The Haitian President Jovenel Moïse was shot dead in the early morning of July 7, in the bedroom of his residence in the hills above Port-au-Prince. The New Yorker reports that according to the Haitian officials, the president was assassinated by a band of foreign mercenaries. The authorities also claim that this assassination was planned by a Florida-based Haitian pastor, who hopes to replace Moïse as the next president of Haiti. There was no casualty among the palace guard, however, Moïse’s wife was wounded during the attack.
President Moïse began this year by warning that his country was “a land of coups, conspiracy, and murder,” according to Reuters. In his final days, Moïse was left unprotected like many others of Haiti’s vulnerable citizens. Even in the position of the highest power, Moïse was certain that the enemy was targeting him, and that his life was in danger.
“He told me a lot of people were spending a lot of money to murder him,” said a former Haitian senator and close friend of the late president, relating a conversation with Moïse the evening of his death.

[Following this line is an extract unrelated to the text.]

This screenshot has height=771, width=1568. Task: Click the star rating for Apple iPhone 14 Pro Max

His supporters described Moïse’s downfall as an inevitable outcome when someone who tries to help the poor is surrounded by the corrupt ruling elite. “He was putting things in order. Here, when you put things in order, you die,” said Guy Francois, an ally who served as Moïse’s Minister of Citizenship. On the other hand, there are those people who believed that Moïse was incapable of ruling the country well. “He was a poor choice from the get-go,” said Salim Succar, a lawyer and one-time aide to Moise’s predecessor and former backer, ex-President Michel Martelly. “He never stood a chance.”
This event depicts Haiti’s fragile government that exacerbates repeated political and social crises. Even worse, the country recently went through a major earthquake, which has only thrown people into chaos. Many saw his killing as a result of the “institutional rot in Haiti,” where the government is easily swayed by corruption, factional disputes, and foreign influence.

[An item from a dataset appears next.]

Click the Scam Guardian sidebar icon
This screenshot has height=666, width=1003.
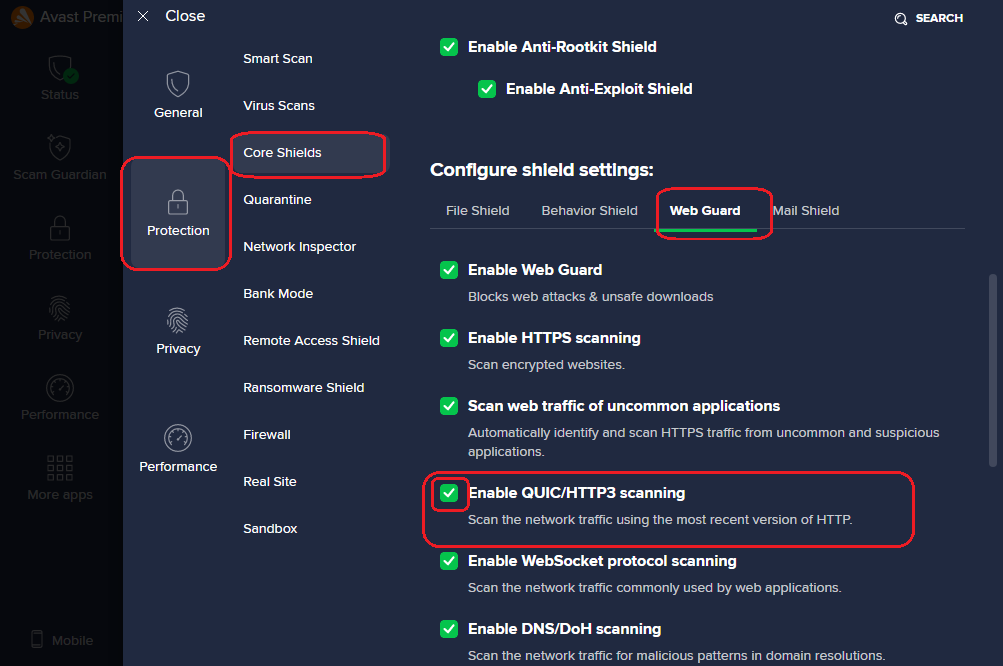[59, 148]
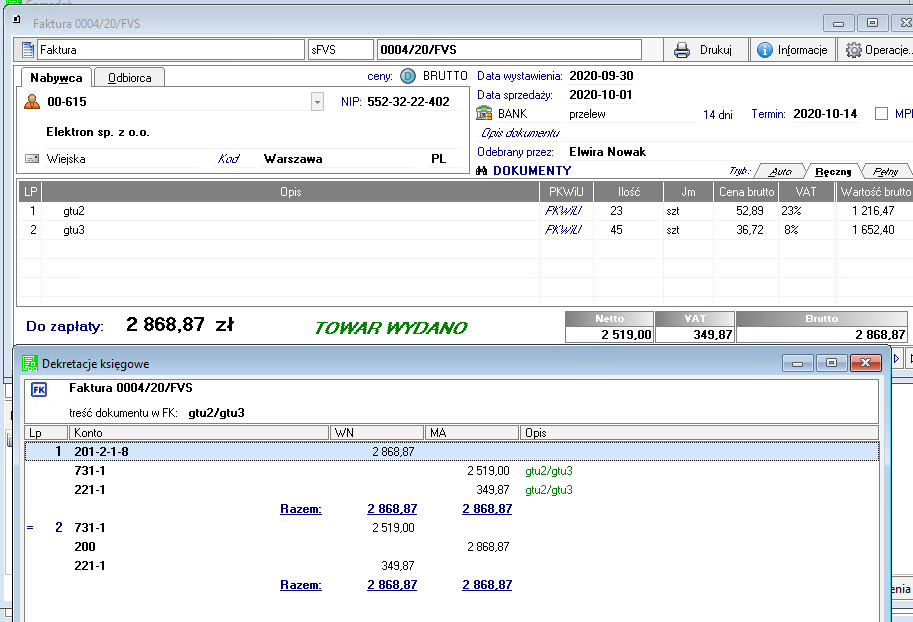
Task: Click the address card icon beside Wiejska
Action: coord(32,159)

Although this is a devastating event that brings even more confusion and worries to the country, the assassination is not surprising. For more than two centuries, Haiti has faced countless coups, murders, and conspiracies— more than 30 presidents have already been overthrown or assassinated. In a country where laws and judiciary have little authority, many civilians (including the rulers) are vulnerable to lawless attacks and unfair treatment.
Moïse came into power after a depressing election in 2015 and 2016. In a country of eleven million people, Moïse only received around six hundred thousand votes. His presidency was marked by heavy protests surrounding the embezzled funds from Venezuela’s oil-purchasing program, Petrocaribe. Moïse’s term length was also heavily contested since he did not hold any legislative election in 2019. Many of his critics already saw his downfall coming when Moïse pushed to improve power supply and strengthen the power of the presidency at the expense of others’ private interests.

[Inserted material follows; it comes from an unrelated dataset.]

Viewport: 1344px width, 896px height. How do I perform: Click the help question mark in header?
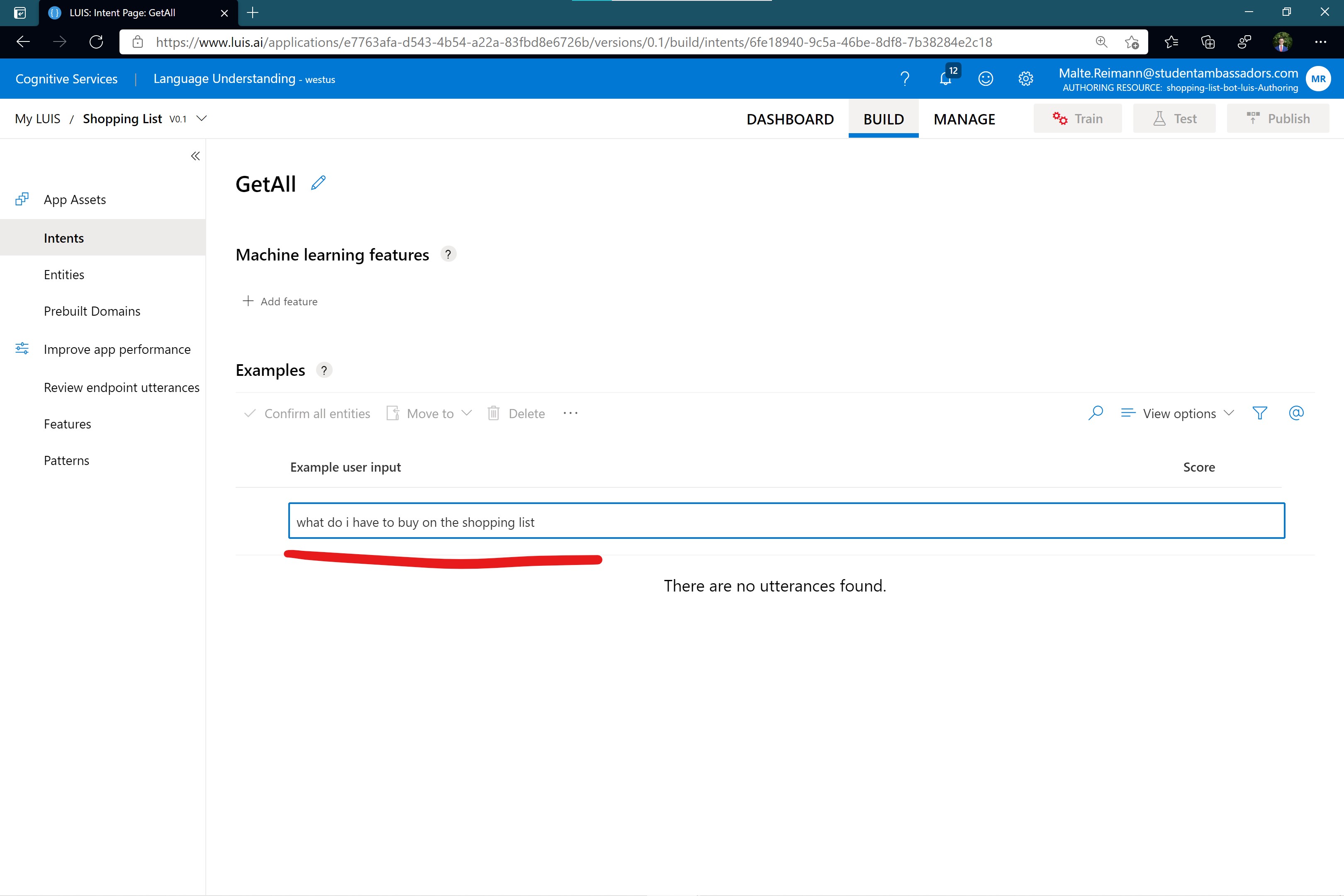[905, 79]
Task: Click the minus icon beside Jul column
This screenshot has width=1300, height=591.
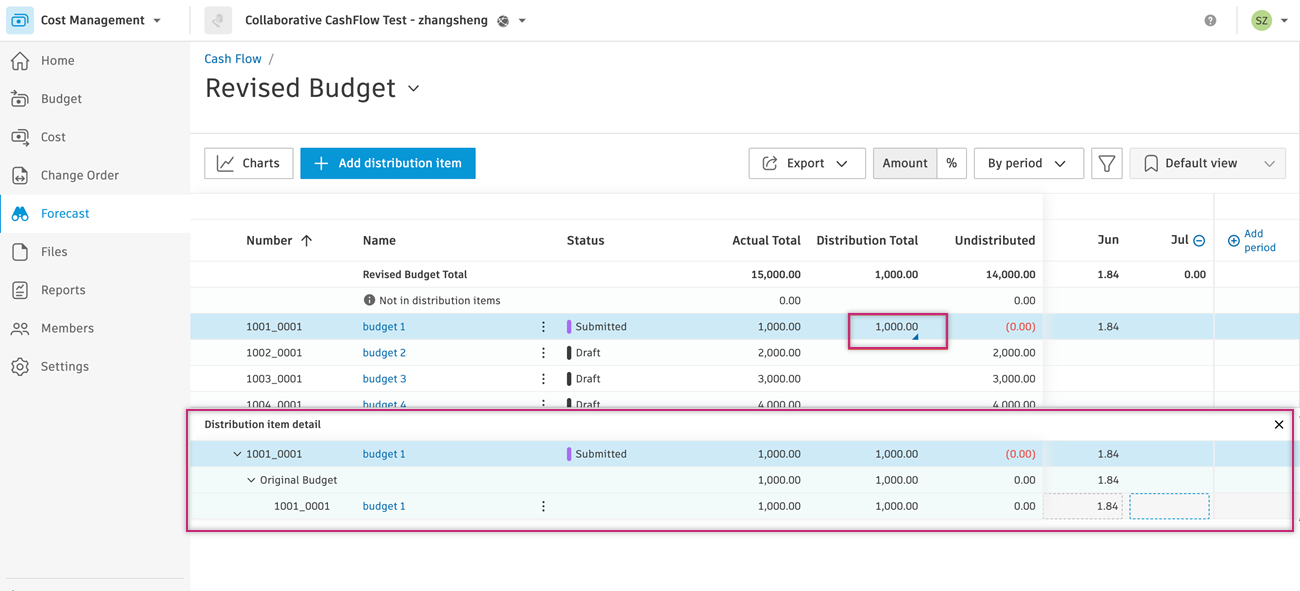Action: point(1199,241)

After the assassination, Claude Joseph, formerly Haiti’s interim prime minister, serves as the head of Haiti’s government. The clear implication of the event is that everyone else is fighting for the presidential position. Even though Joseph vows to find justice for the former president, Haitians know that nothing will come out of it. According to The New Yorker, one Haitian said: “The population is emotionless, indifferent… We’re so used to people dying.”